The Need to Know

It has always amused me when I’m watching a fictional story (TV show, movie, national news) when one of the characters is asking the relevant questions and they’re told that they can’t be given those answers because that information is available only on a ‘need to know basis’.  The Truth is always Classified. The reality of a situation is above their pay grade. The character and the audience both know that whatever that something is, whatever is being kept secret, isn’t flattering (mildly phrased) to someone. Someone has something to lose. Someone is protecting someone or something. From the truth.

Of course, this is all in the fictitious arena of entertainment…and the nightly news. I include the nightly news because, on a daily basis, people in that business are making editorial decisions as to what it is they think that we, the people watching, need to know. They choose which stories to run, which to quash, which to follow up on and which to let fade away. Decisions are made that reflect their judgment as to what we need to know and what they think will drive revenue. Decisions that we will never know about. Moreover, we won’t ever know the true basis for their decisions. Even the people within that business are informed on a need to know basis. Pursuing the truth can cost you your job, perhaps your career.

I mention this because we forget sometimes. Quite often actually. We forget that when we enter a stage or movie theatre, one of the requirements of the audience is to bring “a willing suspension of disbelief “. Otherwise, we wouldn’t enjoy the show, the story, the acting and the drama. We would simply be sitting there telling ourselves and each other that none of what we’re seeing is real, that none of what they’re saying is actually true.
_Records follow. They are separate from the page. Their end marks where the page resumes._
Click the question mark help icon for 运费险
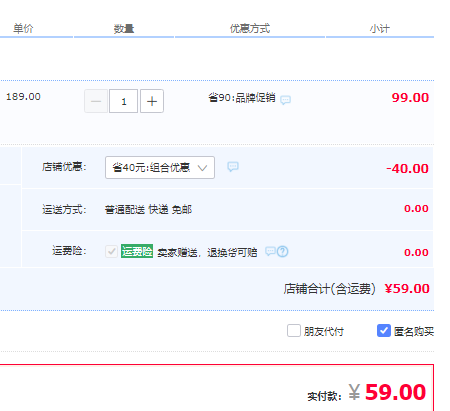 [283, 251]
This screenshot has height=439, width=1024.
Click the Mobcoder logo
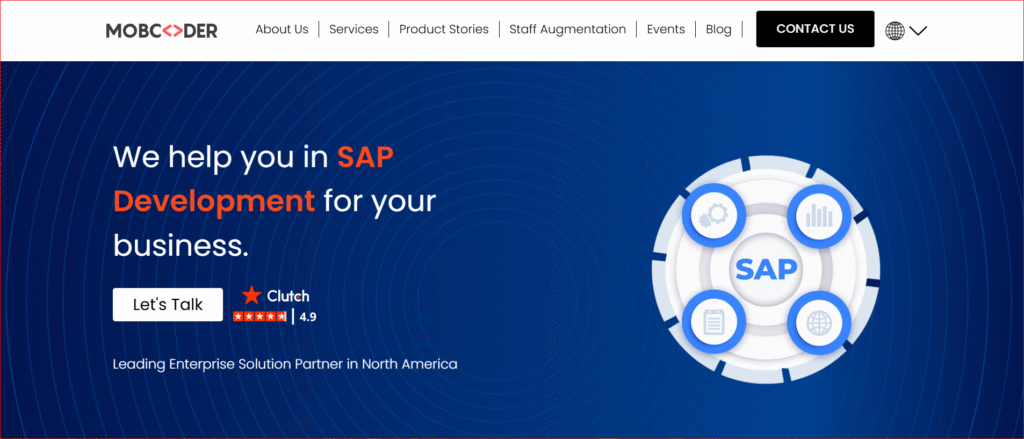coord(161,30)
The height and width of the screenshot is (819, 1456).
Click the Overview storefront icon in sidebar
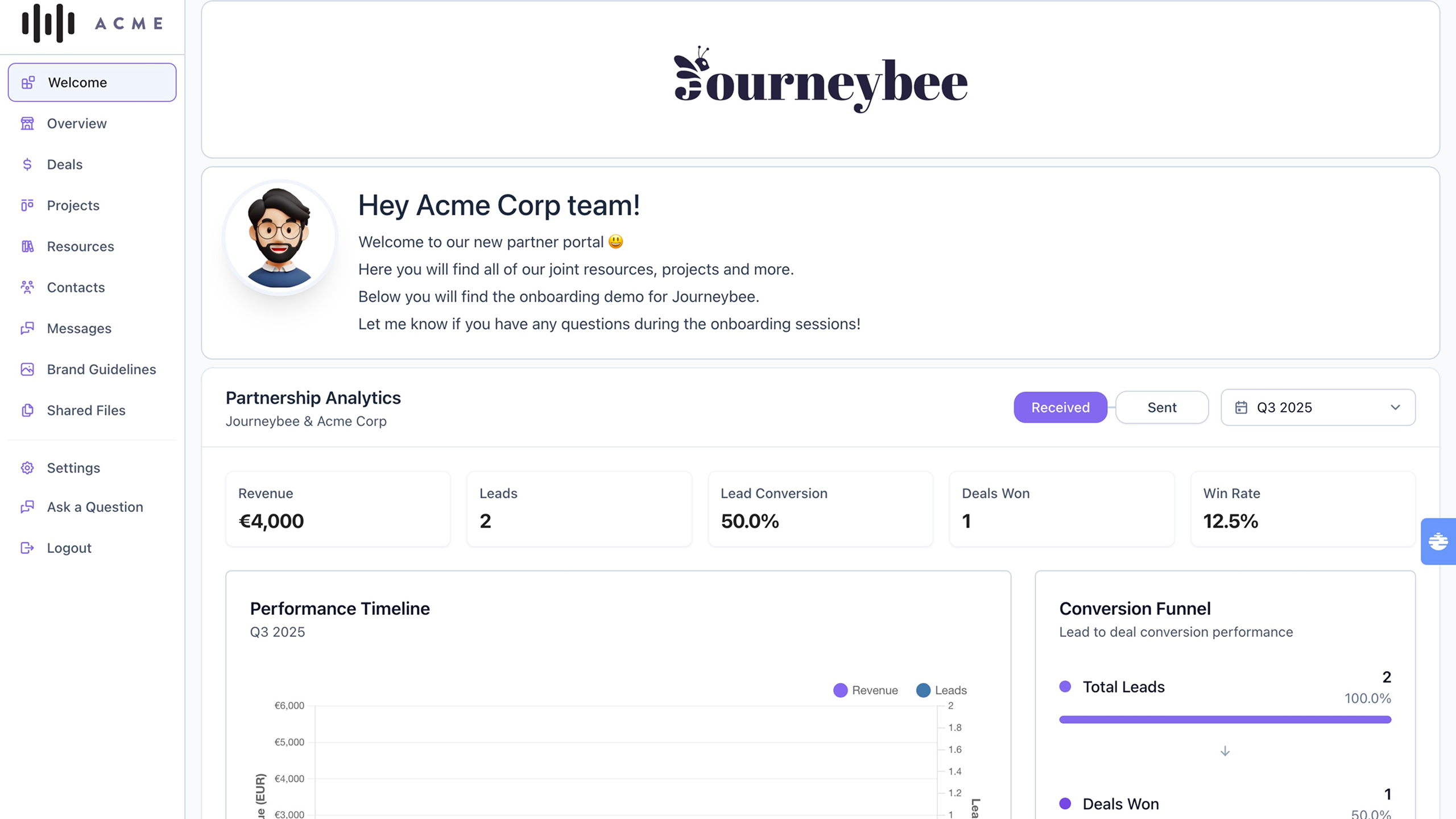(x=27, y=123)
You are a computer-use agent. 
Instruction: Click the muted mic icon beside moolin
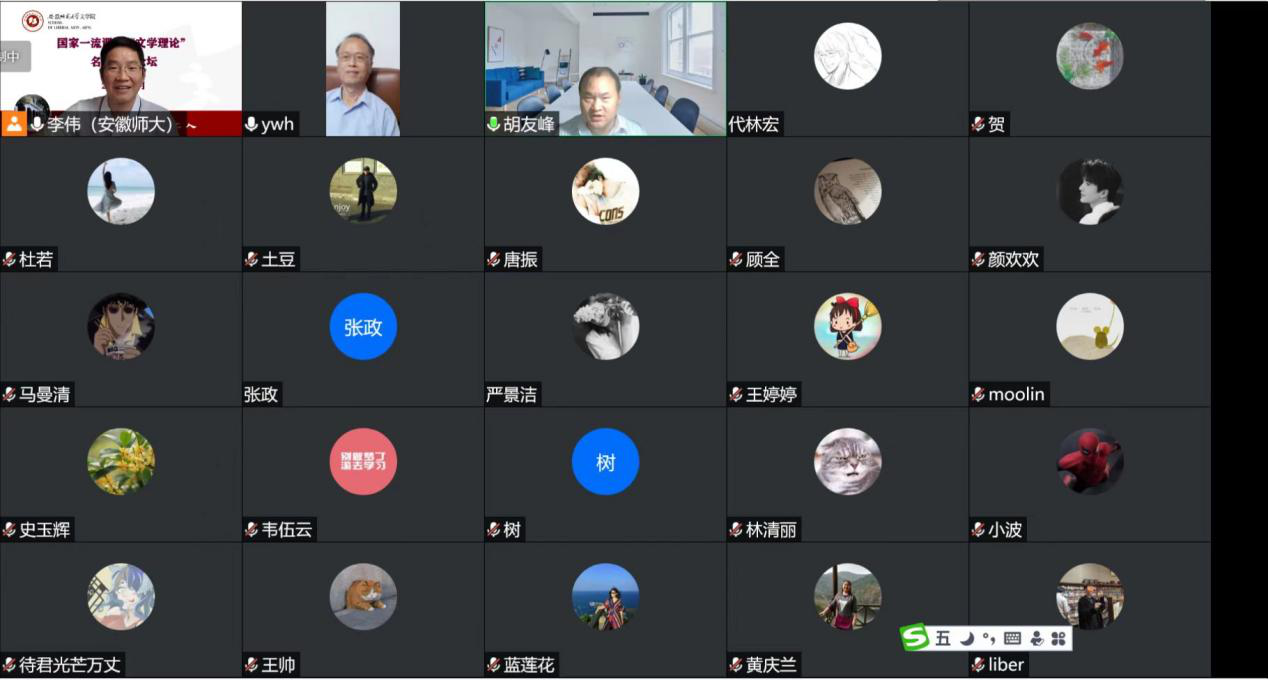click(978, 394)

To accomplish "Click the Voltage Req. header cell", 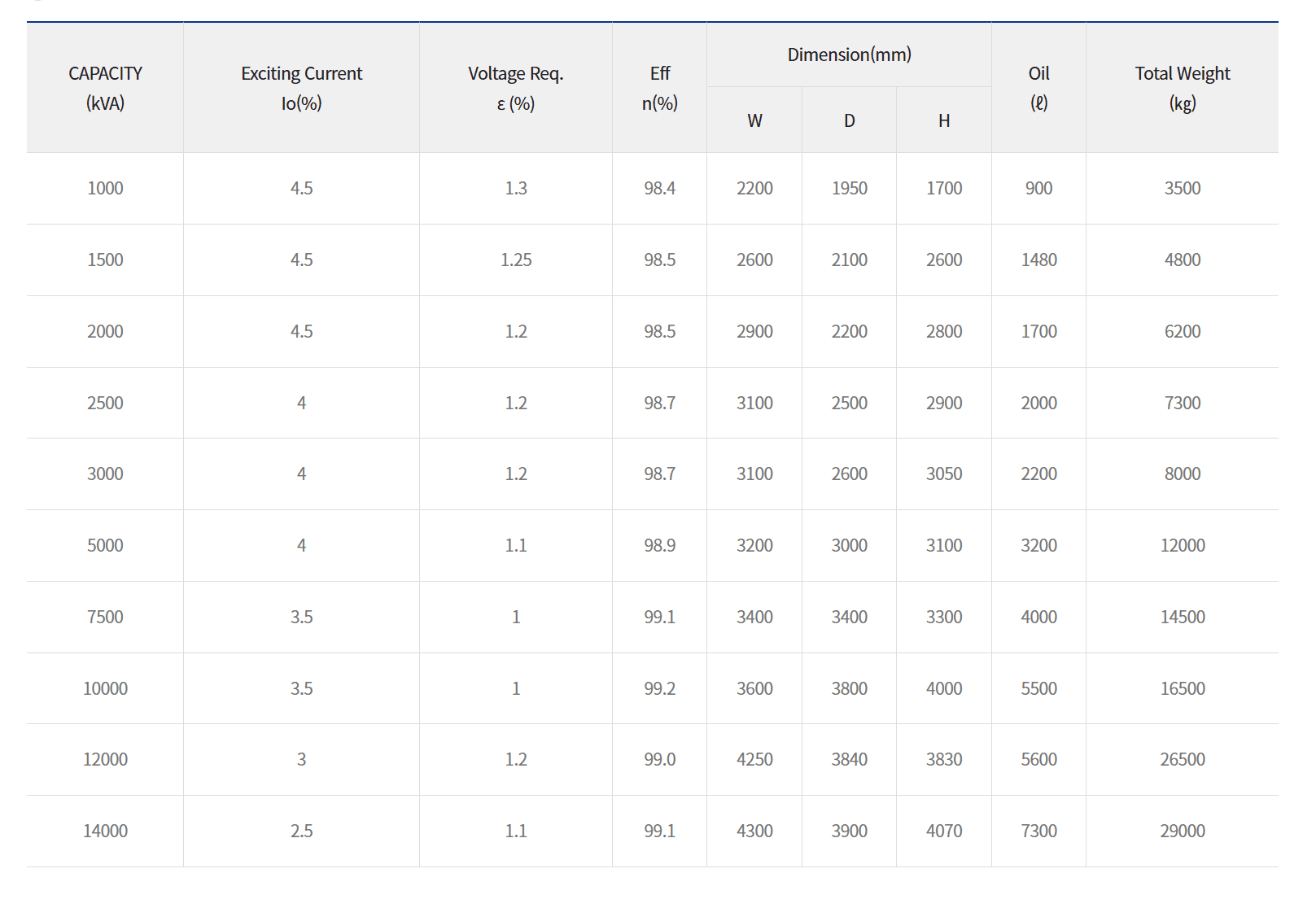I will pyautogui.click(x=516, y=88).
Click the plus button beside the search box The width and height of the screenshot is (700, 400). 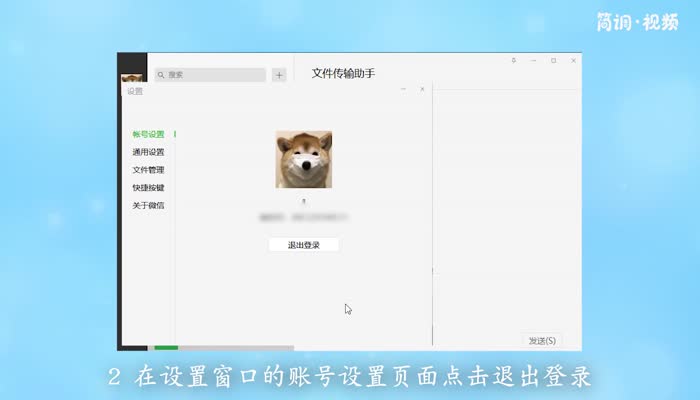(x=279, y=74)
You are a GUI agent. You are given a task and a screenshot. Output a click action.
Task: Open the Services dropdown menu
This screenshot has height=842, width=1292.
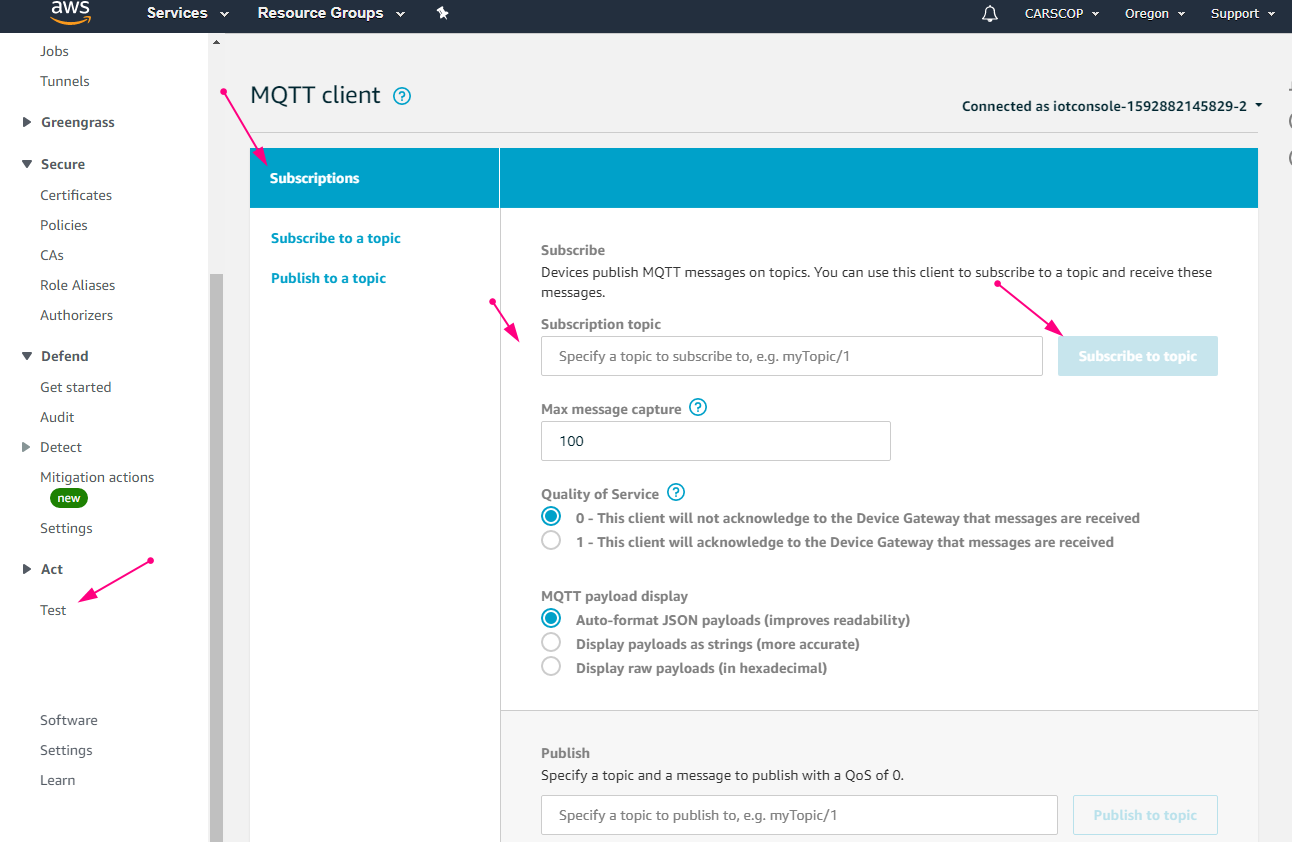click(x=187, y=13)
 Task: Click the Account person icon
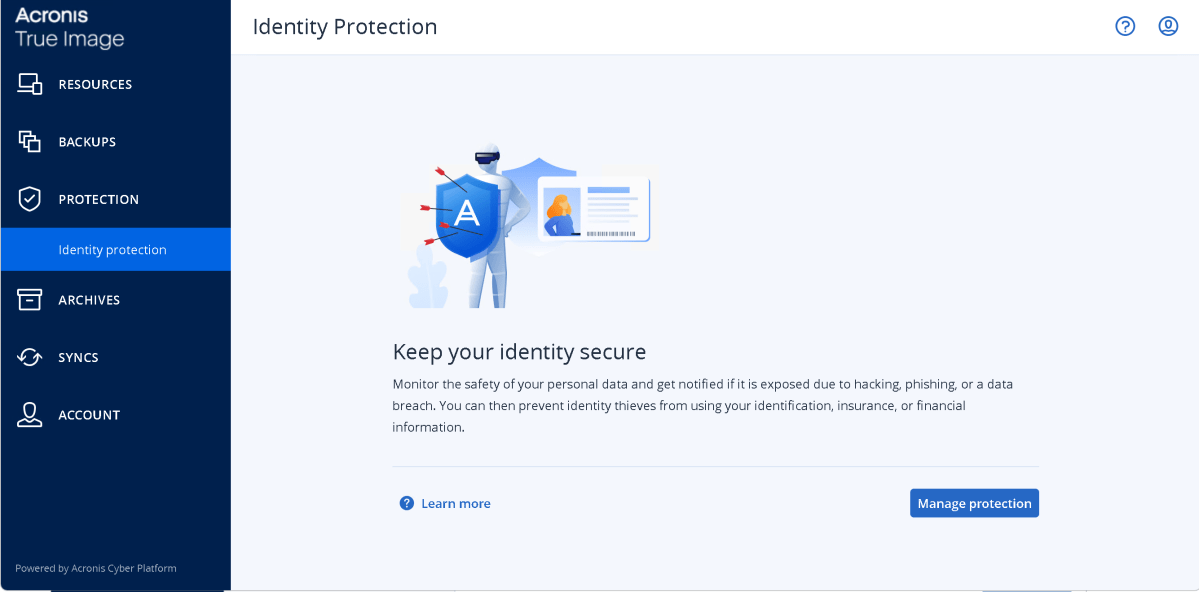30,415
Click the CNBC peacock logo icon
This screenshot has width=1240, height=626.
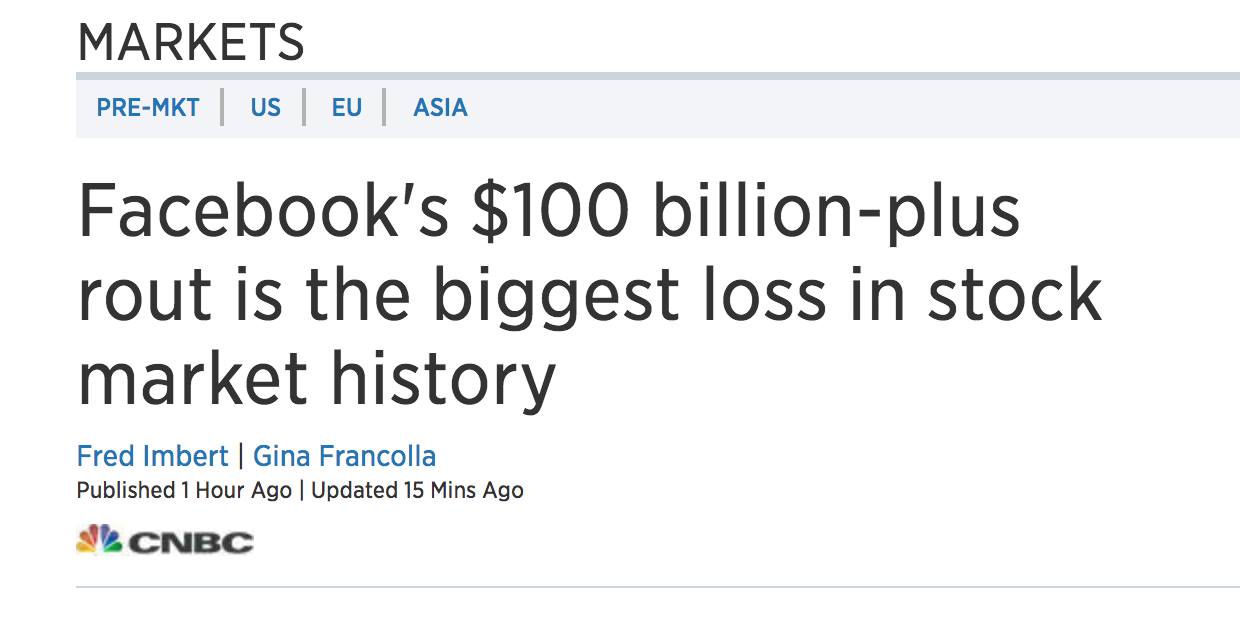pos(98,541)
But none of that matters. We enjoy a good story so much, we’re willing to be swept away by the fiction.

That’s understandable in a theatre.

What has become increasingly confused, however, is the distinction between entertainment and information. Most of us will sit in front of the television to receive both. It was only a matter of time before we, ourselves, were no longer demanding a clear separation between the two. We, through our viewing preferences, indicated that we wanted our information to be more entertaining and our entertainment to contain more factual information. The people in that business were only too willing to oblige. After all, they’re in business to make money.

This is not an indictment. This was not a conspiracy.

But we have incrementally, and now systematically, neutralized what used to be one of the most forceful checks on the wrongdoing of institutions, governments agencies and big business. We have neutralized the outrage of an informed public because we no longer know what to believe from the primary sources of our information. They have been compromised. They do not seek to level the playing field with accurate information and full disclosure. They do not let the chips fall where they will. They are in the business of selectively steering the chips into their pockets.

Again, I must state that this is not an attack on anyone or the news media in particular. This unhealthy progression took place within the course of normal human events and situations. We, ourselves, fell asleep in front of the whole process.

All I’m asking is for you consider that, not only do we have the need to know, we have the right to know.

Our collective well being depends upon it.